Ma quando sei nella tua azienda agricola in mezzo alle vigne, ti rilassi?
Certamente. Il Podere Castorani si trova in Abruzzo, che è la seconda regione produttrice di uve in Italia, ed è stato rilevato dieci anni fa da mio padre, appassionato e studioso di enologia, come già mio nonno, che faceva il vino. Siamo partiti da zero, perché le vigne, che esistevano da trentacinque anni, non erano più produttive: abbiamo ripiantato dei vigneti di montepulciano d’Abruzzo e di trebbiano, di malvasia, ma anche di pecorino, poco conosciuto, con cui si fa un ottimo vino bianco, di cococciola, di passerina, piccoli vitigni Doc della zona. Tutte le nostre vigne e le cantine sono certificati biologici, così come alcuni dei vini. Ma, certificazione a parte, per capire se una vigna è bio basta guardare il terreno: se alla base vi cresce l’erba è bio, perché se si mettono dei pesticidi c’è solo terra.
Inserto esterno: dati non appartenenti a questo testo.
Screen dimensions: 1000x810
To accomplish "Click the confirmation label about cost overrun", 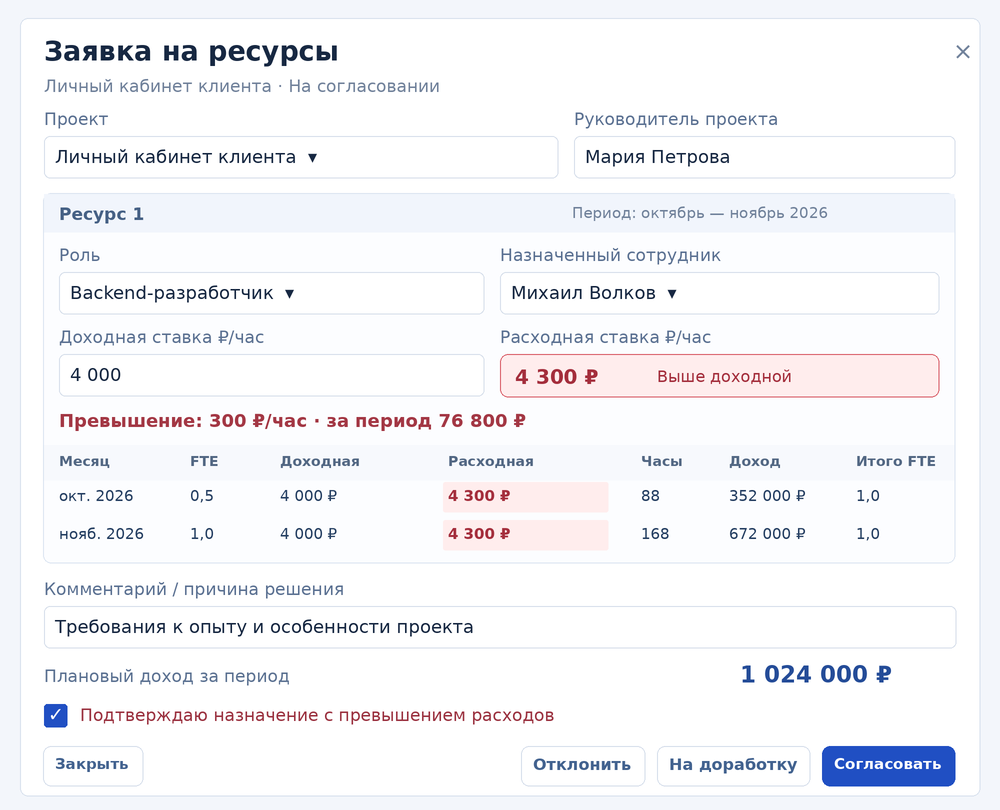I will click(x=317, y=716).
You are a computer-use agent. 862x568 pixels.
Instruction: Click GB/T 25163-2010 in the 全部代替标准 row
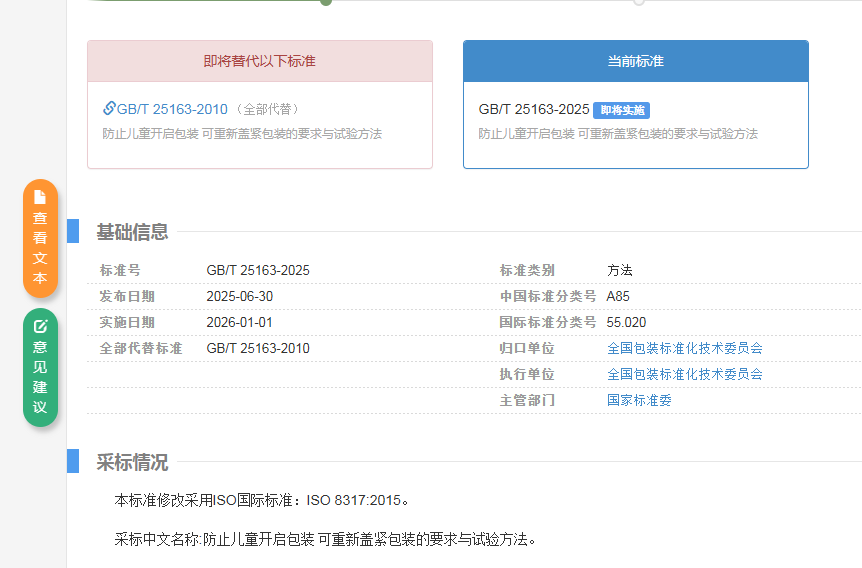point(258,348)
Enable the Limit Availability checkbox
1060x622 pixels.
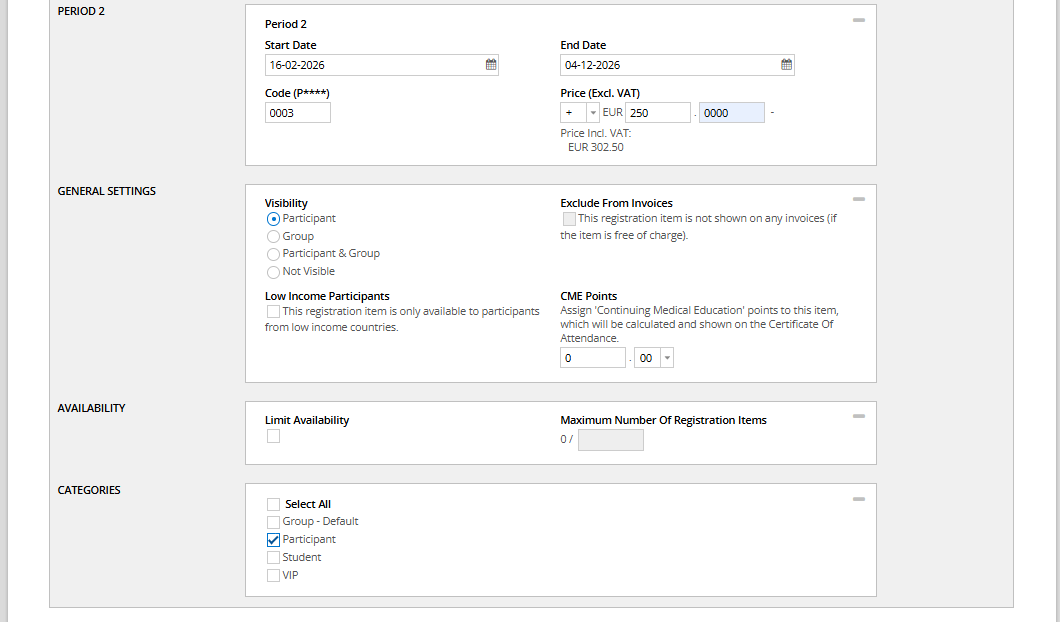coord(273,436)
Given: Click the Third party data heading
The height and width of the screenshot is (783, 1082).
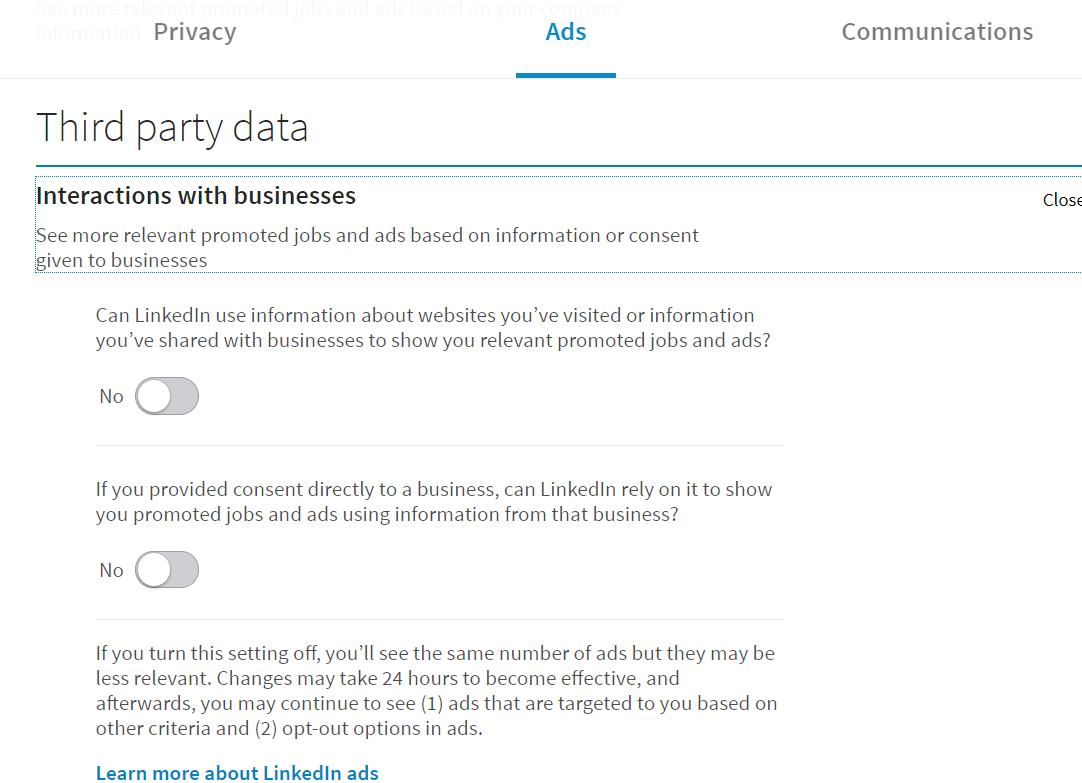Looking at the screenshot, I should [x=172, y=128].
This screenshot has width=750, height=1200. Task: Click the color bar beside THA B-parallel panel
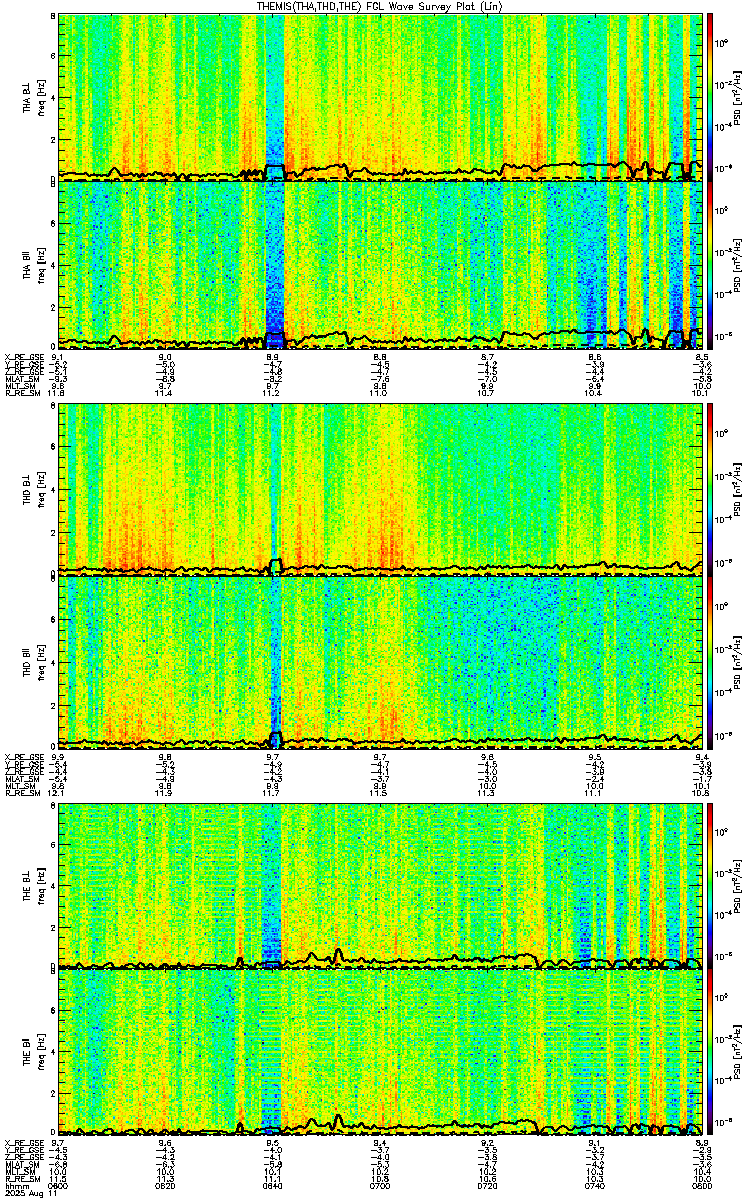[x=711, y=265]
Quale impegno in più comporta il biologico?
Comporta più cura e una scelta ristretta di trattamenti, anche se incide molto la collocazione geografica: per fortuna noi siamo a trenta chilometri dal mare e a trecento metri d’altitudine, dove è più facile coltivare biologico perché ci sono meno agenti nocivi per le piante rispetto alla costa. La scelta biologica è per me quella del futuro, per la salute dell’ambiente e delle persone. Da noi facciamo ancora la vendemmia a mano, anche perché i nostri filari sono “a capanno” e non ci si può entrare con le macchine. La cultura del capanno è tipica dell’Abruzzo, antichissima, ed è stata inventata per proteggere l’uva dagli agenti atmosferici come la forte pioggia o la grandine, ma anche dal sole, che da noi può essere molto intenso.
E tu come partecipi all’azienda?
Non certo come tecnico, ma aiuto mio padre a promuovere il prodotto nel mondo e a dare indicazioni sulle richieste dei vari Paesi, da chi cerca soprattutto il prezzo contenuto a chi pretende invece la qualità migliore. Il prezzo e l’importanza del vino dipendono dall’età della vite, dal materiale delle botti, dalla vinificazione, dall’invecchiamento, dalla bottiglia, dall’etichetta: i vini più economici sono semplicemente meno invecchiati, più leggeri e con bottiglie e tappi meno importanti, ma comunque tutti di buona qualità. E il prezzo per il nostro vino top, che si chiama appunto Jarno, e che è stato paragonato a grandi vini, arriva comunque a 25 euro.
Un pensiero conclusivo
Vorrei incentivare gli italiani a valorizzare e preservare di più il nostro immenso patrimonio alimentare, combattendo contro le falsificazioni, perché non c’è altro Paese al mondo che abbia la nostra qualità e varietà di cibo.